IN WITNESS WHEREOF, the undersigned have signed this Purchase Plan as of the date first written above.

 

 

 

Citigroup Global Markets Inc.

 


By: 

 

 

 

Name:  

 

 

 

Title:  

 

 

 

BPW Acquisition Corp.

 


By: 

 

 

 

Name: Michael E. Martin

 

 

 

Title: Chief Executive Officer

 

 

 

[Perella Weinberg Partners Acquisition LP]
[
BNYH BPW Holdings LLC]

 

 


[
By:  PWP Acquisition GP, LLC, its general partner] 

 


By: 

 

 

 

Name:

 

 

 

Title:

 



APPENDIX A

Share Repurchase Guidelines

 

Purchase Price Range

 

Number of Shares to be Purchased

$___[Per Share Amount] or below1

 

Broker is to buy $12.5 million of Shares (AMEX: BPW), excluding commissions, subject to the conditions of Rule 10b-18(b) and less the aggregate purchases of any Shares previously purchased.

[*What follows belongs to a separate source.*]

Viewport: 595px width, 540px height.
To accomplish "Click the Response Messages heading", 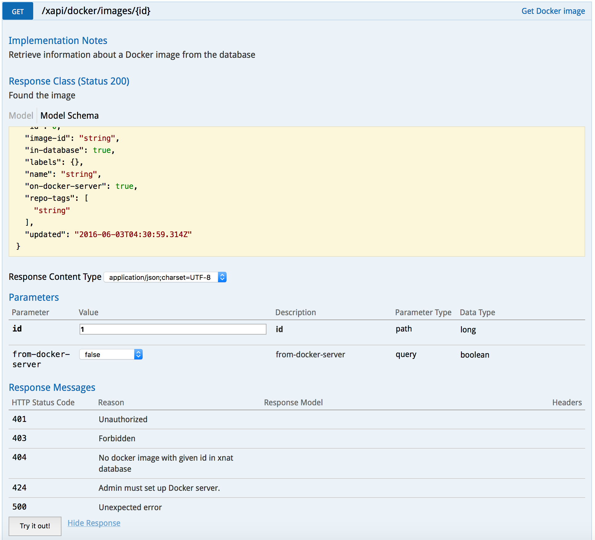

Daily Time-Sequenced Schedule Obligations

 

Obligor

 

Obligation

Broker

 

Broker is to make, keep and produce promptly upon request a daily time-sequenced schedule of all Share purchases made under this Purchase Plan, on a transaction-by-transaction basis, including:

 

size, time of execution, price of purchase; and

 

the exchange, quotation system, or other facility through which the Share purchase occurred.

 

All Share amounts and limit prices listed herein shall be increased or decreased to reflect stock

splits should they occur.

1

The Per Share Amount shall be the amount per share held in the Company’s trust account, as reported in the Preliminary Proxy Statement.